Arrive Chicago 8 p.m., 11 hours late.

Overall, the mood on the train was not overly grim. I do not recall any passengers being too angry. At lunch, as we cross the Ohio, a college age girl on her first train ride marvels at the scenery. She is treating the delay as a grand adventure. She had chosen the train over the bus after a deadly bus crash a few days earlier. A group of African American passengers jokingly call them selves the "Greanwood 7" after their night in the Greenwood, Mississippi train station.

The crew, and CN did an excellent job under advers conditions. A new operating crew was provided shortly before departure from New Orleans to ensure that we would get to tje ject crew change point.
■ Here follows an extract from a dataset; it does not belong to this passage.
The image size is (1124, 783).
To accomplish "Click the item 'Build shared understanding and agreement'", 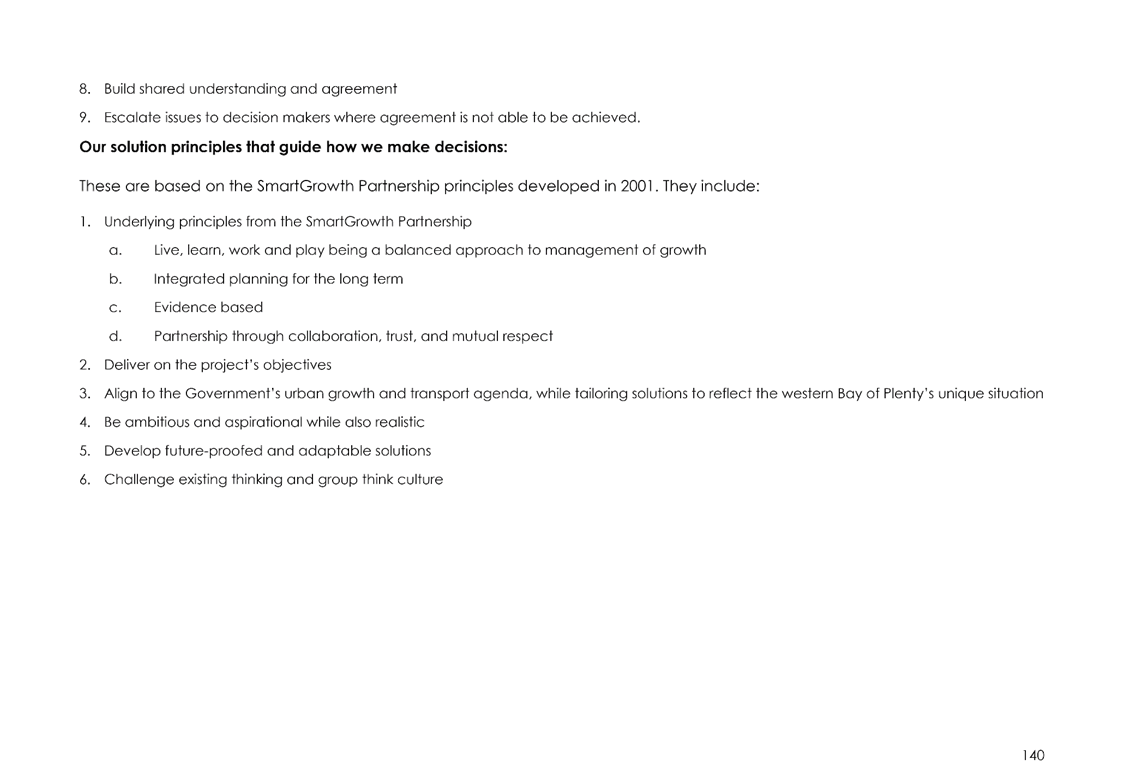I will [x=250, y=89].
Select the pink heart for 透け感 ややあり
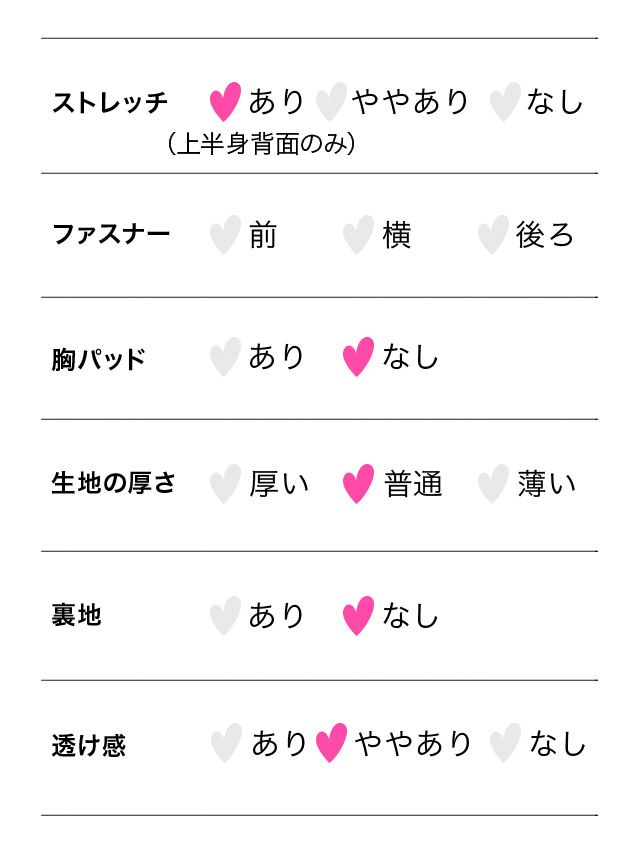Image resolution: width=640 pixels, height=854 pixels. click(331, 744)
The dining car crew provided a complimentary dinner to all passengers. The waitress cheerfully provided 2nds and 3rds to one starving coach passenger.

This was probably one of my favorite Amtrak trips because of added adventures of the return trip.


----------



## battalion51 (Jan 21, 2005)

Excellent report Steve as usual. It's nice to see that there are other travelers out there who are easy going and willing to roll with the punches, since there is nothing that we the passenger can do to control the situation, and in some cases not even the T&E can control it. I really wish that there would be more people out there like yourself who won't let delays get in the way of enjoying their trip.


----------



## Steve4031 (Jan 21, 2005)

battalion51 said:


> Excellent report Steve as usual. It's nice to see that there are other travelers out there who are easy going and willing to roll with the punches, since there is nothing that we the passenger can do to control the situation, and in some cases not even the T&E can control it. I really wish that there would be more people out there like yourself who won't let delays get in the way of enjoying their trip.


Hey, I appreciate the compliment.

But lets be realy. With what goes on at my job, I would not have been pissed if that train had been 24 hours late. How sweat it would be to call our ditzy clerk and say, " well . . . I wont be in today. Were just pulling into and we are really late. So don't miss me too much. "  Or something like that.


----------



## battalion51 (Jan 21, 2005)

I hear ya Steve. I saw some LSA jobs in Chicago a little while back, sure you wouldn't rather have one of those? :lol:


----------



## Steve4031 (Jan 21, 2005)

battalion51 said:


> I hear ya Steve. I saw some LSA jobs in Chicago a little while back, sure you wouldn't rather have one of those? :lol:


Just last week I was telling someone I would rather work on the railraod. She said, "But Amtrak has no money." And I said, "Neither does the Chicago Public School system". So there.

Though I would not mind an engineers jop with certains someones on the track in front of me with my hand on the throttle . . . oh wel back to teaching.


----------



## NativeSon5859 (Jan 22, 2005)

Excellent report Steve! "The City" has always been one of my all time favorite runs. The scenery is not stunning on the route or anything (save for the New Orleans approach/departure) but it really has that old-school railroading feel to it...going through all the small towns, through the fields, along the dirt roads...just cruising America, you can't beat it. I'll be on 59 next week (the 26th) from CHI to NOL, as usual, looking forward to it!


----------



## rile42 (Jan 22, 2005)

Steve,

I just retired after 30 years of teaching in Ohio. I know exactly what you are talking about.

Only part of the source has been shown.